# Tokenization Playground
Explore how text is broken into tokens for different LLMs and how context‑window limits affect prompts.

Run the setup cell below in **Google Colab** (or any Jupyter that allows `pip`).

In [None]:
!pip -q install tiktoken transformers
import tiktoken, textwrap
from transformers import AutoTokenizer

def count_openai_tokens(text, model='gpt-4o-mini'):
    enc = tiktoken.encoding_for_model(model)
    tokens = enc.encode(text)
    return tokens, len(tokens)

def count_hf_tokens(text, model_name='gpt2'):
    tok = AutoTokenizer.from_pretrained(model_name)
    tokens = tok.encode(text)
    return tokens, len(tokens)

print('✅ Setup complete')

## 🔢  Count tokens for any text

In [None]:
sample = "The quick brown fox jumps over the lazy dog."
tokens, n = count_openai_tokens(sample)
print(sample, '\n→', n, 'tokens:', tokens)

In [None]:
# ✏️ TRY IT: Replace the text below and re‑run
your_text = "Replace me with any paragraph …"
model = 'gpt-4o-mini'
tokens, n = count_openai_tokens(your_text, model)
print(f"{n} tokens for model {model}\n", tokens)
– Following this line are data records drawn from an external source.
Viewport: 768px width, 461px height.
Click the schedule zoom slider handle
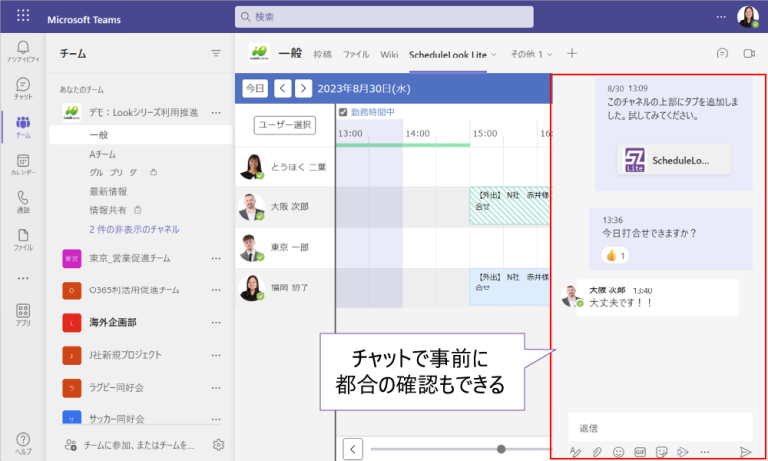(x=501, y=449)
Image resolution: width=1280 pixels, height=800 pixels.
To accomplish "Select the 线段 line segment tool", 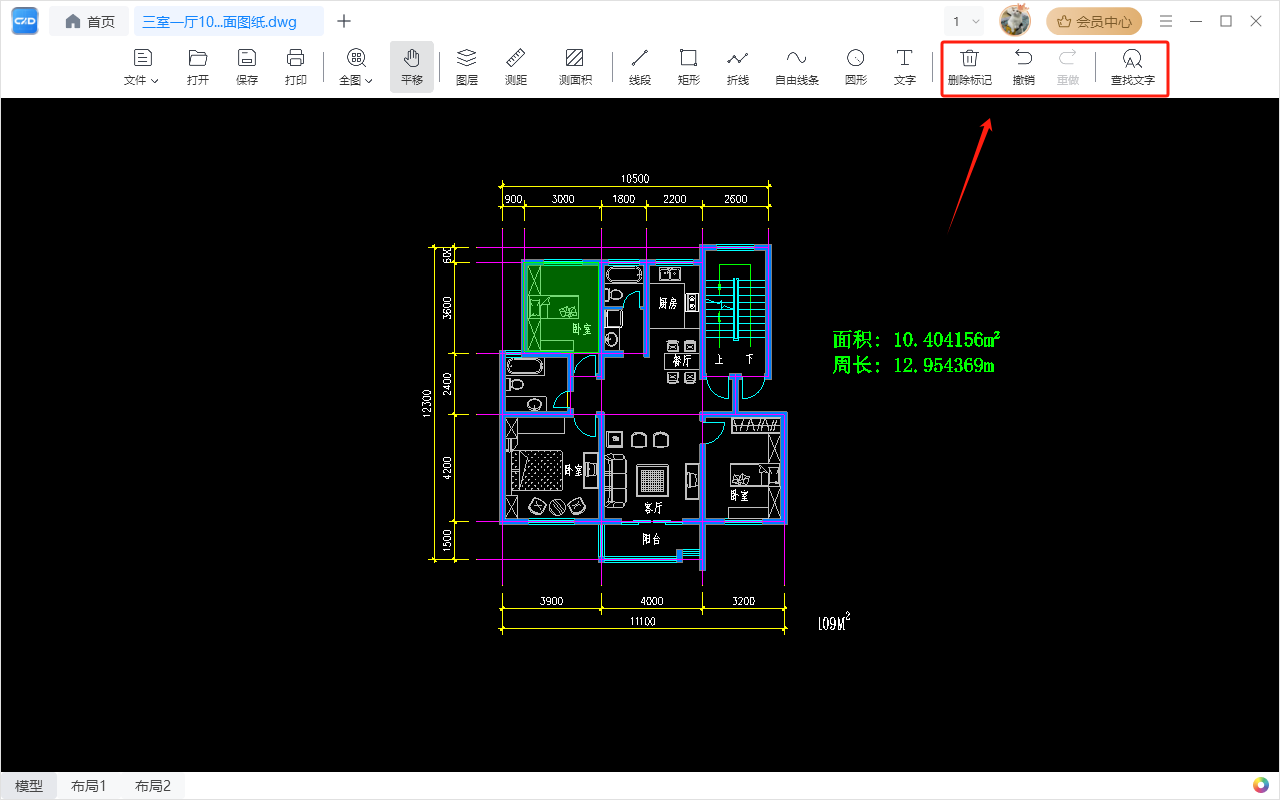I will pyautogui.click(x=640, y=67).
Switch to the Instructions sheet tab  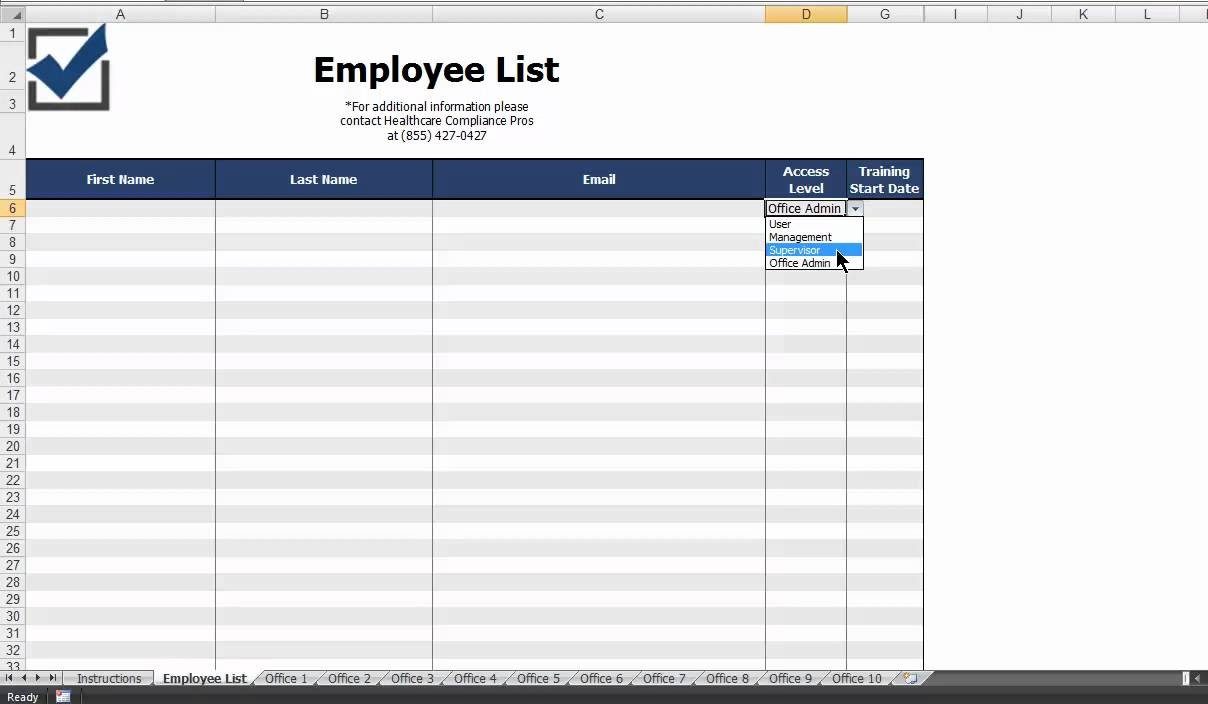point(108,678)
## 🧮  Visualize vs. context window
Below we compare your text length to a model‘s max context window.

In [None]:
def percent_of_window(n_tokens, window=128k):
    pct = (n_tokens / window) * 100
    return min(pct, 100)

# Example for GPT‑4o (128k context)
_, n = count_openai_tokens(your_text)
print(f'{n} tokens is {percent_of_window(n, 128_000):.2f}% of a 128k window')

---
### Further Exploration
* Try `AutoTokenizer` with non‑English text.
* Examine how sub‑words split: e.g., `'cats'` vs `'cat' + 's'`.
* Investigate token costs in the OpenAI pricing page.